1. haldun taner'in şişhane'ye yağmur yağıyordu kitabında bulunan, toplumsal tabakalar arasındaki farkları ve insan ilişkilerini her zamanki ironik diliyle anlattığı eğlenceli öykü. 

    --- *** ---

    konçinalar

    iskambil destesinin en sevdiğim kâğıtlarından biri, üzerinde the jolly jocker yazılı, o delişmen, o uçarı, o biraz cambaz, biraz sihirbaz, bir miktar da düzenbaz; ama neşe dolu, hayat ve hareket dolu, kanı sıcak delikanlıdır. ne yazık ki, jockerlere kanasta'dan, kumkan'dan, remi'den başka oyunlarda pek yer verilmiyor. verilse, her girdikleri oyuna renk ve hareket, canlılık ve şaklabanlık katarlardı. 

    jolly jockerler bir yana, destenin en itibarlı kâğıtları, bilindiği gibi beyler yani aslar oluyor. ayıp değil ya, ben aslardan oldum bittim hoşlanmam. belki kendim hiçbir zaman as olamadığım, as olamayacağım için. kabul etmeli ki, onların dördünde de bir kral havası, bir padişah cakası vardır. hele bazı takımlarda bunları daha da bir şatafatlı resmederler. 

    kara maça beyi'nde meşum bir şeyler sezilir. onun sarayında herhalde birtakım karanlık dalavereler dönüyor, gece mahzenlerinde, bir sürü kelleler uçuyor olmalıdır. ispati beyi'ni ben bir bizans prensine benzetirim. bunlara kıyasla, kupa beyi daha bir bizden gibidir. kupa beyi herhalde osmanlı hanedanına mensup olmalı. 

    karo beyi'ne gelince, bakınız, o bir selçuk sultanıdır. çelebi, zarif, nazik… aksi gibi, tekel damgasını da hep onun üstüne vururlar. buna rağmen öylesine asil ve kibar bir havası vardır ki, bu damga bile onu çirkinleştirmez, inadına daha bir açar, daha bir sevimli yapar. öyle ki, damgası olmayan bir karo beyi görsek, bayağı yadırgar, bir eksiklik duyarız. 
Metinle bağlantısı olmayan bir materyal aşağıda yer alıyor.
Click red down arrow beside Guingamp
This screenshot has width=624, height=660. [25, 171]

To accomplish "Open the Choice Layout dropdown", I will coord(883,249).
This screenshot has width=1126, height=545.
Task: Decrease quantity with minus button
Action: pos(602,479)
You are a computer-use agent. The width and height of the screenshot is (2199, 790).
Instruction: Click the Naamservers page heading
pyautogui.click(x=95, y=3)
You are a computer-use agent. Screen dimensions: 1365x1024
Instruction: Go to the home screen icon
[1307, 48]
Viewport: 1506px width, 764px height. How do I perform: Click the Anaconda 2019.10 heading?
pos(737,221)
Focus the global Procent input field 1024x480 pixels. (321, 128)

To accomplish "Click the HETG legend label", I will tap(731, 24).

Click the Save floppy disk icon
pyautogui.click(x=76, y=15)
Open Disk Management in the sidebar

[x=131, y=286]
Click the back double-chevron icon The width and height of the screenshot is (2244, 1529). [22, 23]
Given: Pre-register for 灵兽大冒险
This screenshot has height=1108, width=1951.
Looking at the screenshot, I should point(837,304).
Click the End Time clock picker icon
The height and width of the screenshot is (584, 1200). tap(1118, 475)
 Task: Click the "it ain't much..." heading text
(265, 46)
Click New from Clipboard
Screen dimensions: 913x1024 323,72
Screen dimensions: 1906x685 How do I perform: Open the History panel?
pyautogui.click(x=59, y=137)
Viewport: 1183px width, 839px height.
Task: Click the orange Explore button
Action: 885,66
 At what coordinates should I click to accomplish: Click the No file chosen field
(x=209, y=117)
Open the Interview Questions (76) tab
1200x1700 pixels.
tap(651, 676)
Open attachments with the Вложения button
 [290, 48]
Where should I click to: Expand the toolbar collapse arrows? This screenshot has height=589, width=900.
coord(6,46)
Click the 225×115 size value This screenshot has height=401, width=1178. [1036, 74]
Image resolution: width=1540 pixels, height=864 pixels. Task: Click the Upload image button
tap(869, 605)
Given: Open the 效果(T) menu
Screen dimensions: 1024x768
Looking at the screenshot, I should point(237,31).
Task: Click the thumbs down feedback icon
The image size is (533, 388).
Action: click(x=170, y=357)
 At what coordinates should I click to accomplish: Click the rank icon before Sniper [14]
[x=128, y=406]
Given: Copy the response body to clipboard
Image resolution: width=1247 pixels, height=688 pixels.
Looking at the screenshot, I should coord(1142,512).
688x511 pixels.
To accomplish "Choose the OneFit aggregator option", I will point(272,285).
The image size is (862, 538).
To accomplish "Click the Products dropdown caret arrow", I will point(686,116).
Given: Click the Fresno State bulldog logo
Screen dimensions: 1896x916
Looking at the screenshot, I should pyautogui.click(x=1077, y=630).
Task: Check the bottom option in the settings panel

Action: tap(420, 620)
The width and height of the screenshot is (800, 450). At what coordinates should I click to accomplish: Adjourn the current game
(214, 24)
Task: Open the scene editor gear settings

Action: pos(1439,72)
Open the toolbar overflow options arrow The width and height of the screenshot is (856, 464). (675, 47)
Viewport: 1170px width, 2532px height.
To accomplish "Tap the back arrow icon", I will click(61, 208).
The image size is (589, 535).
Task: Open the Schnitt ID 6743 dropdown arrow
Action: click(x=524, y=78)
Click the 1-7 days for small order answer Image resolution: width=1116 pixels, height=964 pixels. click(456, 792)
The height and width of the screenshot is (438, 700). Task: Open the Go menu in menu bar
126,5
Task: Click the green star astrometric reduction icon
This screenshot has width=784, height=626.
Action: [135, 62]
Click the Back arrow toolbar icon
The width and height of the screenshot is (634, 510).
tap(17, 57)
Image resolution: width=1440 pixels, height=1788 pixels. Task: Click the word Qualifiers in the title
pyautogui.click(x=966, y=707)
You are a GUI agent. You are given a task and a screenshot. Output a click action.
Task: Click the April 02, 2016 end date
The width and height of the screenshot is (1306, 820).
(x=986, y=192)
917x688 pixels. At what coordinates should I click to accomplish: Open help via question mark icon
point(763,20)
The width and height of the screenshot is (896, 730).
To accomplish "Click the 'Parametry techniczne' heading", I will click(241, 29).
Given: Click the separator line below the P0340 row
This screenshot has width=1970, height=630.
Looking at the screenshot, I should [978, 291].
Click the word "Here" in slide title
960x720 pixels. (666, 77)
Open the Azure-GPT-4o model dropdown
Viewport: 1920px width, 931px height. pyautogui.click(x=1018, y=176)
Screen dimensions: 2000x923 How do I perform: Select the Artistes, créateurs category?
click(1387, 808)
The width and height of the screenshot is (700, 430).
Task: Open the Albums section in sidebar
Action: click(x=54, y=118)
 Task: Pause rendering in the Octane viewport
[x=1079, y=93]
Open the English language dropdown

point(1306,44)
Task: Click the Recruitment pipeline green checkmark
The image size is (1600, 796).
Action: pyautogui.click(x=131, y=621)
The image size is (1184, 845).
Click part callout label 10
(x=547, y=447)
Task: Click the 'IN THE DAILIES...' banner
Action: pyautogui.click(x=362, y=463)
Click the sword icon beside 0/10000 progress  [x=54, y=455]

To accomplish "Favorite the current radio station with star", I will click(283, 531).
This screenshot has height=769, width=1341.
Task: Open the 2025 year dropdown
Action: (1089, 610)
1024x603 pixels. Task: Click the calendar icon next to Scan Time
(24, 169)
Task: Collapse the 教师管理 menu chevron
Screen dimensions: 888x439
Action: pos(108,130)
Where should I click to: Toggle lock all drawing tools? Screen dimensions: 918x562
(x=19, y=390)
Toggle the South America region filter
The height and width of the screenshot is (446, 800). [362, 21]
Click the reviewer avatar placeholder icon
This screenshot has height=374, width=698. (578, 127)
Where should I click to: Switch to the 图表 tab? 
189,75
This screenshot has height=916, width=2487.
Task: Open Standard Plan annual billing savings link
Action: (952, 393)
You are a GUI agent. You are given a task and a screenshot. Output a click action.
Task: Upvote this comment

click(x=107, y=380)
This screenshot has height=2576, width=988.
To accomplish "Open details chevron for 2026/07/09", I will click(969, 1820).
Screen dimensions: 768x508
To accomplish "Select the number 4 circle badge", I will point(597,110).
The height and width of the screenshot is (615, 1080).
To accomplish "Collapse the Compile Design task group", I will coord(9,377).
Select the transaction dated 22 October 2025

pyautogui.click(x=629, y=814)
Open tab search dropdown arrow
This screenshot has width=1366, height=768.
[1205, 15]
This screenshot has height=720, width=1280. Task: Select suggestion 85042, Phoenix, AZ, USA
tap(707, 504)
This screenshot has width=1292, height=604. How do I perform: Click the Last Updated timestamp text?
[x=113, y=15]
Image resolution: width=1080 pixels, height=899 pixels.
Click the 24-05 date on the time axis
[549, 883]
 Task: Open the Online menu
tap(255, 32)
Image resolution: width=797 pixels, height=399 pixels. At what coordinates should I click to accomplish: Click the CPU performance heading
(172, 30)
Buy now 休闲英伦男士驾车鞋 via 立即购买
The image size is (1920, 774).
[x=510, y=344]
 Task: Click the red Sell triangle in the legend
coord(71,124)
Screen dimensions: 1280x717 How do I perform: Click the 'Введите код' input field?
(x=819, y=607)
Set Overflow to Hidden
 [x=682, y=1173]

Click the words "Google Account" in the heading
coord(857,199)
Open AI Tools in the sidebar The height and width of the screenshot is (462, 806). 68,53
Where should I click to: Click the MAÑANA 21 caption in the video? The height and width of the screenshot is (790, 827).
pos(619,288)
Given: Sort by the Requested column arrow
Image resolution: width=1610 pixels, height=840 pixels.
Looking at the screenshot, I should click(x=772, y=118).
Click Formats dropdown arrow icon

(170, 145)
    resimli kâğıtlar içinde kanım en çok kupa kızı'na kaynar. kupa kızı, etine dolgun, duru beyaz, hanım hanımcık bir tazedir. üniversiteyi filan bir kalem geçin, güç hâl ile bitirdiği ortadan sonra, liseyi bile okuyamamıştır. olsa olsa, sanat enstitüsü mezunudur. herkesin okumaya merakı olmaz, buncağızın da başka marifetleri var: dikişle nakışın her türlüsü, örgü işlerinin daniskası… eteği belinde, bütün evi o çeviriyor. yeni yetişirken mahalledeki oğlanlarla mektup alıp verdiği olmuş gerçi. cahillik işte. hoş görmeli. ama evlenince eşi bulunmaz bir hayat arkadaşı olacaktır. buna eminim. bir kere kocasına ukala ukala karşılık vermez. sonra bu cins kadınlar çocuklarına da düşkün olurlar. daha ne?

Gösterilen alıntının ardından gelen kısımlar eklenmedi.